┌────────

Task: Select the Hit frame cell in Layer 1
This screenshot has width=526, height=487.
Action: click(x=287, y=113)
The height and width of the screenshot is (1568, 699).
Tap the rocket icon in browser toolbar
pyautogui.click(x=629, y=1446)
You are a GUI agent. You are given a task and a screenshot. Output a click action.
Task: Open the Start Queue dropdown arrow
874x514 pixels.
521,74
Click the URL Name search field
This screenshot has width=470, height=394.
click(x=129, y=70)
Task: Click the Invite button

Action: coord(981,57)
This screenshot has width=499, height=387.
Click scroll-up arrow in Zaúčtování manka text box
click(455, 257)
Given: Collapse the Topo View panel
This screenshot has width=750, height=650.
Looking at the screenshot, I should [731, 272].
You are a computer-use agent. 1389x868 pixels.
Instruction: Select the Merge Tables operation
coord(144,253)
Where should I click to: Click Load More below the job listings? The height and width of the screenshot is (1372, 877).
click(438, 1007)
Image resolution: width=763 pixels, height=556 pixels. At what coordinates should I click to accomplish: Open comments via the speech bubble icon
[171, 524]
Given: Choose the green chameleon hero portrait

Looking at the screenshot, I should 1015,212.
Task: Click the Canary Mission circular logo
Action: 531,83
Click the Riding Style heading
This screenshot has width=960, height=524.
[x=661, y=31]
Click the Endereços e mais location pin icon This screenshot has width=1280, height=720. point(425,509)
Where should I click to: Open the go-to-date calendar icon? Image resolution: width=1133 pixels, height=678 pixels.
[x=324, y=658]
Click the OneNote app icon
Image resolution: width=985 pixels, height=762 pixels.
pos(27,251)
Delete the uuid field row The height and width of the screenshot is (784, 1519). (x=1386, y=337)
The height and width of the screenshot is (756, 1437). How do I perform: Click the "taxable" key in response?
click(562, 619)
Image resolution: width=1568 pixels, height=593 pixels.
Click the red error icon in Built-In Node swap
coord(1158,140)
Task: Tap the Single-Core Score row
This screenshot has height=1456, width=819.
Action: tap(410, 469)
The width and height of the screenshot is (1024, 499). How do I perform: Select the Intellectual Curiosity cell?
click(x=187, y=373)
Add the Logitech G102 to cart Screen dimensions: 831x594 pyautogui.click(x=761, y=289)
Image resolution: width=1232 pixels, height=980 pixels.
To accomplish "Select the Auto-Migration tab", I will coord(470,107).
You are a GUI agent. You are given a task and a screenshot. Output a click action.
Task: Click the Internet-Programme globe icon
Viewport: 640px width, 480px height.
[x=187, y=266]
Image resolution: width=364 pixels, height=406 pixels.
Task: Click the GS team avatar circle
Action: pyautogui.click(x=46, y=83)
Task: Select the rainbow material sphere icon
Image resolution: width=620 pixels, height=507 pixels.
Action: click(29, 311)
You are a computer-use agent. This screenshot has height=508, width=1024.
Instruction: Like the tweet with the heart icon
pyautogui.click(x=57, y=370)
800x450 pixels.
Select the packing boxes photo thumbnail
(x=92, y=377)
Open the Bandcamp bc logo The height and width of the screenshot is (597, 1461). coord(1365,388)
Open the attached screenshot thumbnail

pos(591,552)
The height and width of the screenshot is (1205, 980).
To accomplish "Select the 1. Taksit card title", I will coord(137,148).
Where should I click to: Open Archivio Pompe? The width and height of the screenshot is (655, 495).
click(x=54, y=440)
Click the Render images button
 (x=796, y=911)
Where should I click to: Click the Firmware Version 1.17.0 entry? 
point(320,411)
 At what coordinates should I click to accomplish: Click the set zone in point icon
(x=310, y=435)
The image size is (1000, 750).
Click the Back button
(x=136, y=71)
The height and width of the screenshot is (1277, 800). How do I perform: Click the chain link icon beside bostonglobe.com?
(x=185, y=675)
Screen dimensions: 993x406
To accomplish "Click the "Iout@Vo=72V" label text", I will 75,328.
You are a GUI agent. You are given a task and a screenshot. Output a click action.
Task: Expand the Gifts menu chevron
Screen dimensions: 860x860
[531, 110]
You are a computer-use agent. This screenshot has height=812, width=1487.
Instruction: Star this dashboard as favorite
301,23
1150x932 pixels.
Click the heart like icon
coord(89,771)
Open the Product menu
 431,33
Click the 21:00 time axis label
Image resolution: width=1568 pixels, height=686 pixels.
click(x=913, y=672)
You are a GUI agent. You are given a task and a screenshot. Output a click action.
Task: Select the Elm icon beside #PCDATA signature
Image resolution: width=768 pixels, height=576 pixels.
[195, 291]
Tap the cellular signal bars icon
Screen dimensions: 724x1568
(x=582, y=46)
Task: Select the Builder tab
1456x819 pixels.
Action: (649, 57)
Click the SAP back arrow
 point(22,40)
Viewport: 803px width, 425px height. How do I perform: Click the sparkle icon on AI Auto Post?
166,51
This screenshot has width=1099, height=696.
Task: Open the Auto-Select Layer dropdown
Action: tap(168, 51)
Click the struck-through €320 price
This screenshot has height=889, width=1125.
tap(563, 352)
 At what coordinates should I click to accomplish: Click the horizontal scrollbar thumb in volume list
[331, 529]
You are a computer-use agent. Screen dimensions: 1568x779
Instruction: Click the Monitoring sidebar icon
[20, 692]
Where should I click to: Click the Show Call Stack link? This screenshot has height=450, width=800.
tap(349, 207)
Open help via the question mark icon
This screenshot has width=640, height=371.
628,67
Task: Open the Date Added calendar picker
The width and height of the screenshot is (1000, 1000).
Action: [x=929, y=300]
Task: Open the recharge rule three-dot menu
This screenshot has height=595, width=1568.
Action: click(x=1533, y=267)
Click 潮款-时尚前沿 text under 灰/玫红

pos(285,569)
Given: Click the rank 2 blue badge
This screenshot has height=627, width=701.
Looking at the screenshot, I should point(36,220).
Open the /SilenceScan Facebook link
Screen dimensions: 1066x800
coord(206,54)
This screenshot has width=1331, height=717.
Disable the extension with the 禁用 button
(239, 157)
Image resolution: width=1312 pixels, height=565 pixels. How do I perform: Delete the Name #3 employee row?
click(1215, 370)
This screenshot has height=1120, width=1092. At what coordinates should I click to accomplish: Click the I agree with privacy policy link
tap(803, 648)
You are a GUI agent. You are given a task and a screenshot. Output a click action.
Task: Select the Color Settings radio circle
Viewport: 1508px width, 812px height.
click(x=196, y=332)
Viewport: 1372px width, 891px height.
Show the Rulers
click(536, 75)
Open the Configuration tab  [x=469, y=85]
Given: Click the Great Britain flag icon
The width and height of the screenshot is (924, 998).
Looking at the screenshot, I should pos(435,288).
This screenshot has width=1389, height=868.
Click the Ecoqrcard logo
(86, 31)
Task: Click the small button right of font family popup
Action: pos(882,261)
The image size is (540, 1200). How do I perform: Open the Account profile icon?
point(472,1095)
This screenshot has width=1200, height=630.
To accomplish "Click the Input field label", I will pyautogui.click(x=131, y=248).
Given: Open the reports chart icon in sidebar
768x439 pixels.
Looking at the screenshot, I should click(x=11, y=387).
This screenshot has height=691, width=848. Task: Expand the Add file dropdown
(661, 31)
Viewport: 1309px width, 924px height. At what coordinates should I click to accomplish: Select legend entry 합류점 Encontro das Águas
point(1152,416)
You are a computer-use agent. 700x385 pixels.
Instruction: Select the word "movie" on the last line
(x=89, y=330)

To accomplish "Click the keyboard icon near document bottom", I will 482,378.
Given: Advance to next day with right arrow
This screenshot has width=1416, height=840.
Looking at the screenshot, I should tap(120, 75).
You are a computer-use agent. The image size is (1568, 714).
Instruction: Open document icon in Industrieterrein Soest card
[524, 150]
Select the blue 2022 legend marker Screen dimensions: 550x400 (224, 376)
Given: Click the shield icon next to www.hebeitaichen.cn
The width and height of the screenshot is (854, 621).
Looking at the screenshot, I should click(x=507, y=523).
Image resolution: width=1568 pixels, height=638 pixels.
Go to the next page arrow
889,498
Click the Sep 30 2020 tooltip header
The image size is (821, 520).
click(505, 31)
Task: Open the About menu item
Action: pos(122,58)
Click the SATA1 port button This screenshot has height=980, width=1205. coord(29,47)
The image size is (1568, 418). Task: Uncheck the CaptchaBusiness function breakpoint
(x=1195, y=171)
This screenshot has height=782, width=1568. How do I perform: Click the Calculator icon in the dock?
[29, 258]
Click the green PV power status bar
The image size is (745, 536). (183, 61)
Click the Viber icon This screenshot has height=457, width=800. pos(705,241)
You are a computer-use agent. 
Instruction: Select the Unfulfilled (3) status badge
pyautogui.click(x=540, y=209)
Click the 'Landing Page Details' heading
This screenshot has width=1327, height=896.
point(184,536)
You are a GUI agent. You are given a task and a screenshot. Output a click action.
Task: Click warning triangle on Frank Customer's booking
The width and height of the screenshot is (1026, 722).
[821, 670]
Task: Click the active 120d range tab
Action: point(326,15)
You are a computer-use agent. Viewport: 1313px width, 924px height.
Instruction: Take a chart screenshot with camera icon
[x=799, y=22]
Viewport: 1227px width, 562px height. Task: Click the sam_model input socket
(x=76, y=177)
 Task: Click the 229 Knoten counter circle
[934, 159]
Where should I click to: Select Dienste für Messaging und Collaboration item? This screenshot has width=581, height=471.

└────────

*EXERCISE PROMPT*.
Return, from the material above, every line with the word "field".

*PROBLEM SOLUTION*.
Click the URL Name search field
Delete the uuid field row The height and width of the screenshot is (784, 1519). (x=1386, y=337)
To accomplish "Click the Input field label", I will pyautogui.click(x=131, y=248).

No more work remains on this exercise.